What if something similar to that was happening to him now?

What if the reason he had suddenly found himself somewhere else was that he had stumbled into fairyland, and these people were really fairies pretending to be humans?

If that was what was going on, getting away from them was going to be much harder than he had initially thought. He wasn’t sure how he was going to manage it; he couldn’t remember any story saying how someone had managed to get away.

The girl came back with a wooden spoon and handed it to him with a smile as she sat down next to him and watched him intently.

He was sure that she was going to keep sitting there, watching him, until he started to eat; and she may keep watching him until he finished. And having her eyes on him made him even more reluctant to accept the food.

He wanted to go home and climb into his mother’s lap, wanted her to wrap her arms around him and tell him that everything was going to be alright. It might be nice if she sang that lullaby that he liked, the one that she had sung to him when he had been small and woken in the night.

“You don’t have to be afraid to eat it,” the girl said. “It’s really good. My mother made it.
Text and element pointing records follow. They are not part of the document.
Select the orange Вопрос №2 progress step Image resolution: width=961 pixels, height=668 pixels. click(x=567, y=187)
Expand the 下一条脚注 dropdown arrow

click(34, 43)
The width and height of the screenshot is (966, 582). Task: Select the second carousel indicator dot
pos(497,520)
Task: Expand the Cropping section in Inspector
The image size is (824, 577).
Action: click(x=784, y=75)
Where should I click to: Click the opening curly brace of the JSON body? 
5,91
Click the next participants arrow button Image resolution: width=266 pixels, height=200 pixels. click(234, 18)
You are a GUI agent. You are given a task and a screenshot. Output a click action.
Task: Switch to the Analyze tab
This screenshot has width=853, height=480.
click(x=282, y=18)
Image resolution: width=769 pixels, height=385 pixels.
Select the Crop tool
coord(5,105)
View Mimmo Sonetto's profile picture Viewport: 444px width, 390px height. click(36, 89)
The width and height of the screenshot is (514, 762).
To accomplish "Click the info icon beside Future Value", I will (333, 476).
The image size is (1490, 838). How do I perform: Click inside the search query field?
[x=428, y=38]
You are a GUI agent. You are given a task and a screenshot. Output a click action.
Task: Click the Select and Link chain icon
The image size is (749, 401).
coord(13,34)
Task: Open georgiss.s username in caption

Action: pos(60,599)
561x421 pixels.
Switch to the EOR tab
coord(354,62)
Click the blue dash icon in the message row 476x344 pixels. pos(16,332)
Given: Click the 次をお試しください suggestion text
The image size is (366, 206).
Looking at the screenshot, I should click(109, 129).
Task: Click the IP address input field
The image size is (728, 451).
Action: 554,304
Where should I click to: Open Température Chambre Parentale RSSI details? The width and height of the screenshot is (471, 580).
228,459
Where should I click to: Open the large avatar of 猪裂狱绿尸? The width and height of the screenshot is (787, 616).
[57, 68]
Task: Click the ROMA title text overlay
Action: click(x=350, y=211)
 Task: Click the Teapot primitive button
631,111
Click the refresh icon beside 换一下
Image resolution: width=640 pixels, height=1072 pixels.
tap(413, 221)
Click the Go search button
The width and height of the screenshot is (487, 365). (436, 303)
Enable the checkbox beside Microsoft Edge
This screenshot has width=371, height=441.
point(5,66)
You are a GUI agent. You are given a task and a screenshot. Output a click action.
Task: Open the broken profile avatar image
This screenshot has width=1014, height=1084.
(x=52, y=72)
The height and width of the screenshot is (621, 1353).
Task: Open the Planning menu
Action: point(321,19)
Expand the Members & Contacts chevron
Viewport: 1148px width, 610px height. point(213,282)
She is the oen you were speaking to earlier.”

He looked at her and gulped audibly, blinking back tears as the desire for his mother became stronger.

The girl put her arm around him and gave him a compassionate look.

“It’s going to be alright,” she said. “We are going to get you home. You don’t need to worry about that. It won’t be long before you are where you belong.”

Her words made him feel odd, and he found himself nodding, almost sure now that he was going to make it back home; sure that he was going to see his mother again in no time.

And when he looked back down at the bowl in his hands, he was sure that what she had said was completely true. Everything was going to work out the way that it should.

He dipped the spoon into the stew and took a bite.